Make an exact copy of all the entries below, with the pictures left out.

# # # #

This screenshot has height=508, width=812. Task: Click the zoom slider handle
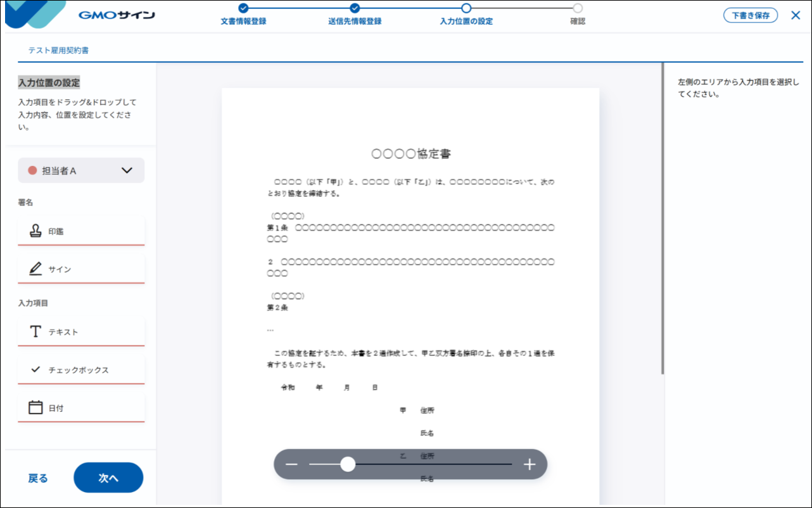pos(348,464)
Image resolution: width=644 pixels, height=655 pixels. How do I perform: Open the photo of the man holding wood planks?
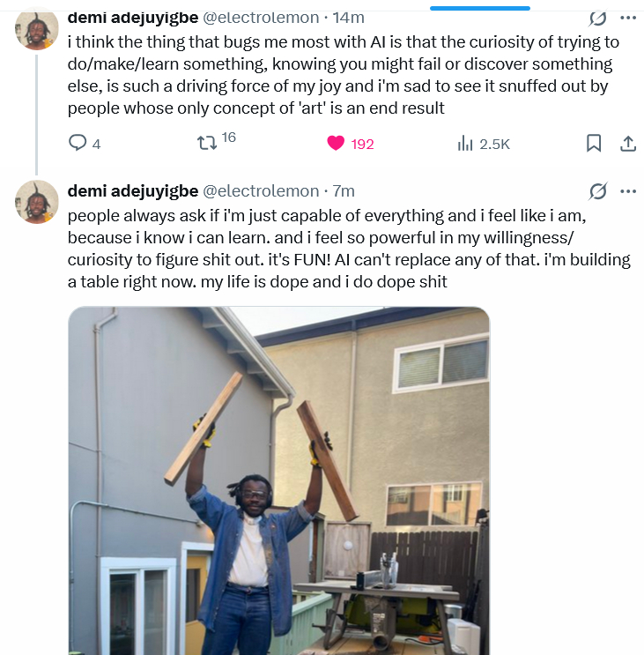278,480
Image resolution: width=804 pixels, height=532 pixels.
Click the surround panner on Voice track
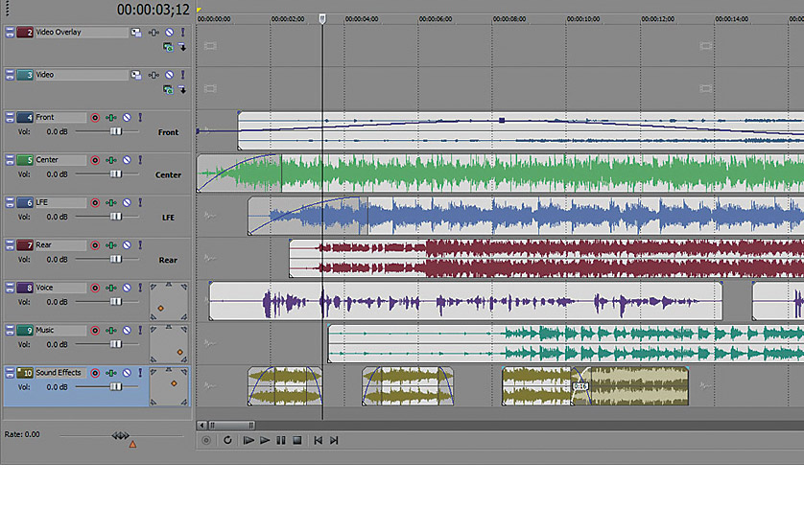(x=169, y=302)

# # # #

Answer to this exercise ->
This screenshot has height=508, width=812. Task: Click the zoom slider handle
pos(348,464)
Image resolution: width=644 pixels, height=655 pixels. How do I perform: Open the photo of the man holding wood planks?
278,480
Image resolution: width=804 pixels, height=532 pixels.
Click the surround panner on Voice track
(x=169, y=302)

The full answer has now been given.